Saved entries
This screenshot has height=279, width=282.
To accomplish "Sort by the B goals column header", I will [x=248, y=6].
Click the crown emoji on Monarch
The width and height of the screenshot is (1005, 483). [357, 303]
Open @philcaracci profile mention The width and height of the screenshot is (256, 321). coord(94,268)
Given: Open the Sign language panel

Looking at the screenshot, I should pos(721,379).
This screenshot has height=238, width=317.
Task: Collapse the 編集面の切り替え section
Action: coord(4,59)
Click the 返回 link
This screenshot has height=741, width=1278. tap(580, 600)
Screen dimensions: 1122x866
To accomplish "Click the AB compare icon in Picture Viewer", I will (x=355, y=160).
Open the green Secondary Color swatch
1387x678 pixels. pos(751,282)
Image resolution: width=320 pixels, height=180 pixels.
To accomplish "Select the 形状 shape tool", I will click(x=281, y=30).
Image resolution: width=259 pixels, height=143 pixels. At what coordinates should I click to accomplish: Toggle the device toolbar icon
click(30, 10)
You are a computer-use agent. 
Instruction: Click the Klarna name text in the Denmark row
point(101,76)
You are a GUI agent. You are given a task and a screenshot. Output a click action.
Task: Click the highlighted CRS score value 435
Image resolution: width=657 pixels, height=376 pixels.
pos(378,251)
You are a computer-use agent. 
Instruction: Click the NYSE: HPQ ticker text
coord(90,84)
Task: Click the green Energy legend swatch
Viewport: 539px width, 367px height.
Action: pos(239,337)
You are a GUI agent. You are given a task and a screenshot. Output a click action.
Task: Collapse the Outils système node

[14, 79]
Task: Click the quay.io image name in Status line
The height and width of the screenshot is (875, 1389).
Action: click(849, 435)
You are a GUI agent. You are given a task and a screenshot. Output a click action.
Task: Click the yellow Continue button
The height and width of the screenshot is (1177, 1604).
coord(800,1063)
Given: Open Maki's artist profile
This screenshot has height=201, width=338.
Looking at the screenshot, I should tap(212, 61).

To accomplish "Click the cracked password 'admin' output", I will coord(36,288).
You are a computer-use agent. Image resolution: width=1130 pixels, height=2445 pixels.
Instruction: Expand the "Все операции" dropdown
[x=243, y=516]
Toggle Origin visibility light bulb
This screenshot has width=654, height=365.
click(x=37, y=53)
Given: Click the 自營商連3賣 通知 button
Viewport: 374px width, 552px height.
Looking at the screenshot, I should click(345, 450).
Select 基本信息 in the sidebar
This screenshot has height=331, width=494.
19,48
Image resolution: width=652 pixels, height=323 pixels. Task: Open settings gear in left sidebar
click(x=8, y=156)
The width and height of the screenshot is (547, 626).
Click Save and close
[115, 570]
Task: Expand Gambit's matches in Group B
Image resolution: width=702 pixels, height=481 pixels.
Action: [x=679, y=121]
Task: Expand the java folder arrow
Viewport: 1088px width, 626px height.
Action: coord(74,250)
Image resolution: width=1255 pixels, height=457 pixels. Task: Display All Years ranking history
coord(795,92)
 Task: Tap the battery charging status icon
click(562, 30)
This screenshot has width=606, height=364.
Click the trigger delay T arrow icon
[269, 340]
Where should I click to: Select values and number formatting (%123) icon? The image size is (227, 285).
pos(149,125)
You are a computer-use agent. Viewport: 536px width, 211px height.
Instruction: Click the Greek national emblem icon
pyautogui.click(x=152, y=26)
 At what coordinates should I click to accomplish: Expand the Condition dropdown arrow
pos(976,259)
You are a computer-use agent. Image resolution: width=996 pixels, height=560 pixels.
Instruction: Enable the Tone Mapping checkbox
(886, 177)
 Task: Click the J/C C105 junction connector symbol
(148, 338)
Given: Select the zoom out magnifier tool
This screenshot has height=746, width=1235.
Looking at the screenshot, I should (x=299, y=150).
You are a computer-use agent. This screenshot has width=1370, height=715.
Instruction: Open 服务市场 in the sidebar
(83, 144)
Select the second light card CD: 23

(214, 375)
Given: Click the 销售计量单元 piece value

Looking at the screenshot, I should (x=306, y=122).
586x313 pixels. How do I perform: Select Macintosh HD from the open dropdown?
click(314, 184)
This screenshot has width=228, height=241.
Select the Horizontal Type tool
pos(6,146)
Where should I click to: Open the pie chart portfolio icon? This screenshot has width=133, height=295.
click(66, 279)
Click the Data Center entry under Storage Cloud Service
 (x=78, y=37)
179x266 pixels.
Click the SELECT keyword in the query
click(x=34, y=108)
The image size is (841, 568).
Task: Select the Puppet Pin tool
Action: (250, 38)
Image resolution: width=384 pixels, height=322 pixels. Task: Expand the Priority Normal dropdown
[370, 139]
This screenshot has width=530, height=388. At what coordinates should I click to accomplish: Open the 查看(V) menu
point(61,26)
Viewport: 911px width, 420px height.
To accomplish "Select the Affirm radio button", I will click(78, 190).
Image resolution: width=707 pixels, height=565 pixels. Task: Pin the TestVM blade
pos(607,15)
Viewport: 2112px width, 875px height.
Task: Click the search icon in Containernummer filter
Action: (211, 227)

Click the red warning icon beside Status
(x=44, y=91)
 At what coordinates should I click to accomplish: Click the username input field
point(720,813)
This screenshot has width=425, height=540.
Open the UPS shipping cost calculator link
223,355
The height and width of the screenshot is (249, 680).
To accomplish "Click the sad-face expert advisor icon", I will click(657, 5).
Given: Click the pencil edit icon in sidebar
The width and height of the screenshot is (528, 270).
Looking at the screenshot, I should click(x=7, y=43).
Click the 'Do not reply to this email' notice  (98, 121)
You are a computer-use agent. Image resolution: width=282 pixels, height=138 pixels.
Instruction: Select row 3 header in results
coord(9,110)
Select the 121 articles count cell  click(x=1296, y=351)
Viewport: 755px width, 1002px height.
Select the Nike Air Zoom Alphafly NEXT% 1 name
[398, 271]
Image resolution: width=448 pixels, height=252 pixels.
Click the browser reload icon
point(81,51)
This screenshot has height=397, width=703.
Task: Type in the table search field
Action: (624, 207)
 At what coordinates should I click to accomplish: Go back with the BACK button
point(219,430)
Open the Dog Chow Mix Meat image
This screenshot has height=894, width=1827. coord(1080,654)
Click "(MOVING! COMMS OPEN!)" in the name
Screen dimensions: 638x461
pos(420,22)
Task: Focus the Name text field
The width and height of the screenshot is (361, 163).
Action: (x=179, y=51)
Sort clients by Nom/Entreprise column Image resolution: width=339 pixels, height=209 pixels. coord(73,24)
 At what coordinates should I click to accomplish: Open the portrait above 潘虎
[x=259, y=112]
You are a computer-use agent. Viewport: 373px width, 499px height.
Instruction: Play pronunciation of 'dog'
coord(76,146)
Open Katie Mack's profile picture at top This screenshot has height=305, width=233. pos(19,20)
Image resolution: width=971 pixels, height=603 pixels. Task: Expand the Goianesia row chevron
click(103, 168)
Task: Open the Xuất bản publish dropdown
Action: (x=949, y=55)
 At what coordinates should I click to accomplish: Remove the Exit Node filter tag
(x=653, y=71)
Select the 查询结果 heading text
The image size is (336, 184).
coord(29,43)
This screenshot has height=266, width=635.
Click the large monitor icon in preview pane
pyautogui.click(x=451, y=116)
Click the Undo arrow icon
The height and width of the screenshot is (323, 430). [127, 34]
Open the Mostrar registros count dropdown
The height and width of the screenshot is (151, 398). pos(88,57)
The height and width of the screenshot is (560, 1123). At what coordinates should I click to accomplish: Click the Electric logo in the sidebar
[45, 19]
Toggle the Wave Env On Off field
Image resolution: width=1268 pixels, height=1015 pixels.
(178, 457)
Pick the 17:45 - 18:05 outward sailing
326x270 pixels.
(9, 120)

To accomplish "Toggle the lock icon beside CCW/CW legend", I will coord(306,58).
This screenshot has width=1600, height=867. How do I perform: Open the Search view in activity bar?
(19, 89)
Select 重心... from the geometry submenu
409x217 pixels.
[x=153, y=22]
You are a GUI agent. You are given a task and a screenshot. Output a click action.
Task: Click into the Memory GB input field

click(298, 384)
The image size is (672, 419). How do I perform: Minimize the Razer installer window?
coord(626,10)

■ Action item ■
Filter the entries and copy out every line with the word "column".

■ Exercise result ■
To accomplish "Sort by the B goals column header", I will [x=248, y=6].
Sort clients by Nom/Entreprise column Image resolution: width=339 pixels, height=209 pixels. coord(73,24)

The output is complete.